It begs the question, what is a patriot and how to define the role and expectations of a USA citizen? Many citizens despize Bush, Rove, Cheney and their agenda for world domination. Is there some normative test that could be devised to reveal who is fit to be an American (USA) and who should be encouraged to leave the country? Maybe paid $500,000 each to give up us citizenship?

2007-03-25 06:09:14 · 5 answers · asked by Anonymous in Politics & Government Immigration

Money is no object, print as much as you need. The net effect is as a tax on the remaining Americans - all of whom will sacrifice and work extra-hard for their core values in common brethren. That would be part of the deal to stay on board the USS America USA.

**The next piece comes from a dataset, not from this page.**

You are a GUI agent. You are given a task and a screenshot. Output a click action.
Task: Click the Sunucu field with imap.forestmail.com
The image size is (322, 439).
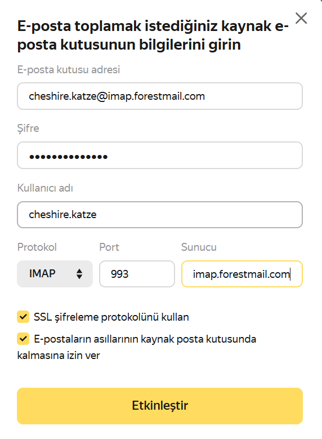242,274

The rejects or escapees would be welcome in any number of countries around the world with liquid assets of $500k USD. That would be their "40 acres and a mule".

USA as it stands now is not really a country anyway. It is kind of a semi-organized mob with severe and deep chasms of disagreement.

2007-03-25 07:00:49 · update #1

Homeless - so you think about a third (1 in 3) woud opt out or be rejected? Supply and demand, I think you may be low on your estimate.

2007-03-25 09:19:34 · update #2

bradley - stand in the corner and wear your dunce hat - again. boo hoo, little one, boo hoo. Only grown folks talking here.

2007-03-25 09:21:54 · update #3

5 answers

First, you're confusing the Patriot Act with many of the other laws passed, and many of the illegal actions by the Bush regime. The Patriot Act didnt' actually take away any consitutional rights. It just stripped statutory protections that had previously been in place. Other actions stripped rights away.

But, citizenship is defined two ways. By stautue, and test can be required, or consitutionally for those born on US soil, and no test can be required. See the 14th Amendment, and relevant federal immigration laws.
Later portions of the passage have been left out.